--- Work to complete ---
Output the line containing "This screenshot has height=752, width=1521." and each line after it through the end of the data, exactly as written, with pictures left out.

--- Dataset entries ---
_ _ _ _ _

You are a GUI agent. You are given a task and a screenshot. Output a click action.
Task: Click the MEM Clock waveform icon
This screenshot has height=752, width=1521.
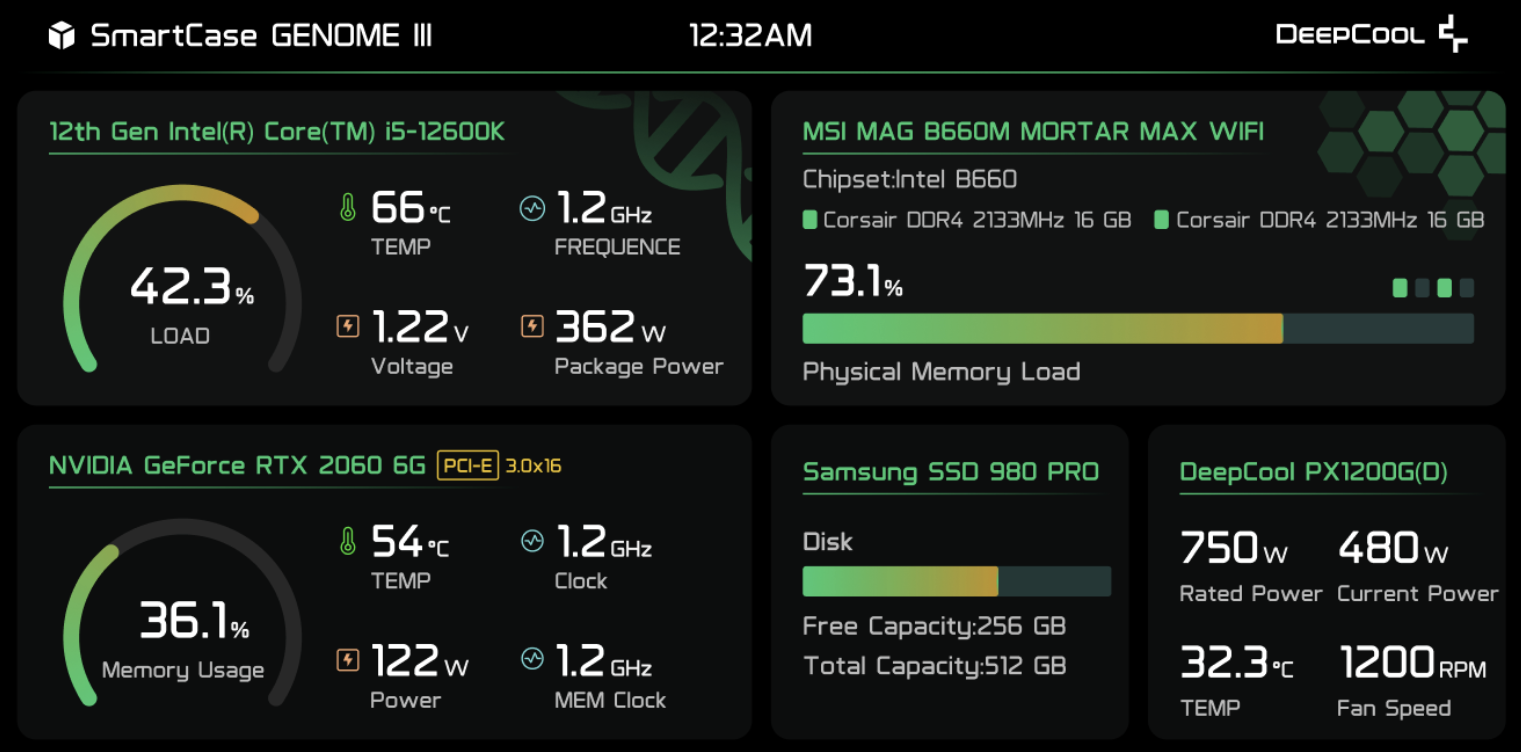coord(532,659)
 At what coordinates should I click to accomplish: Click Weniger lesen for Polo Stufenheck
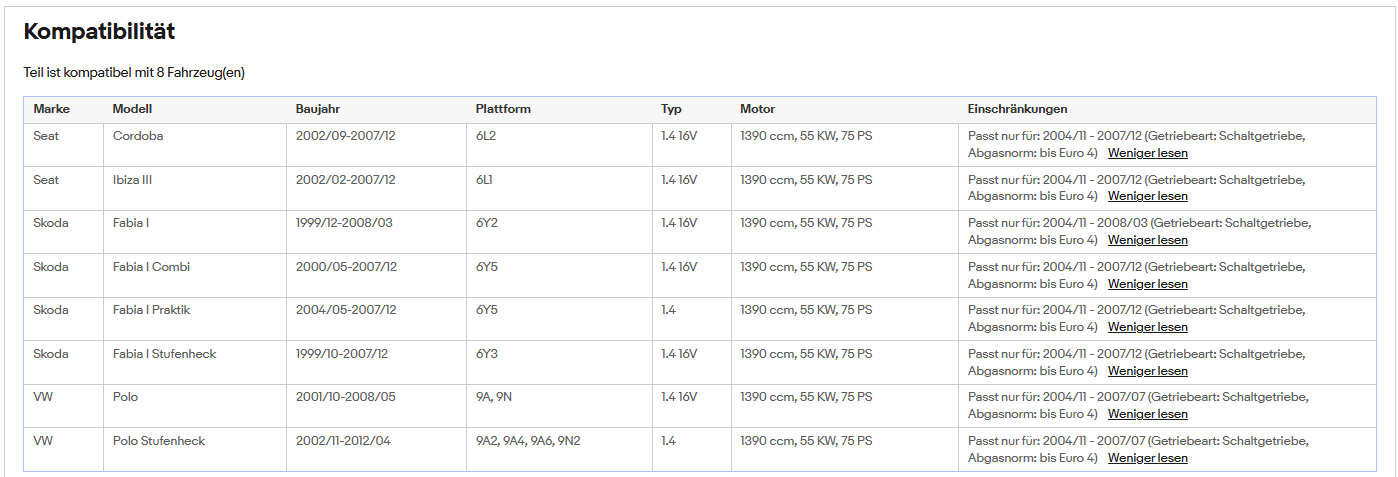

_ _ _ _ _

--- Result for this task ---
This screenshot has height=752, width=1521.
coord(532,659)
 At what coordinates should I click to accomplish: Click Weniger lesen for Polo Stufenheck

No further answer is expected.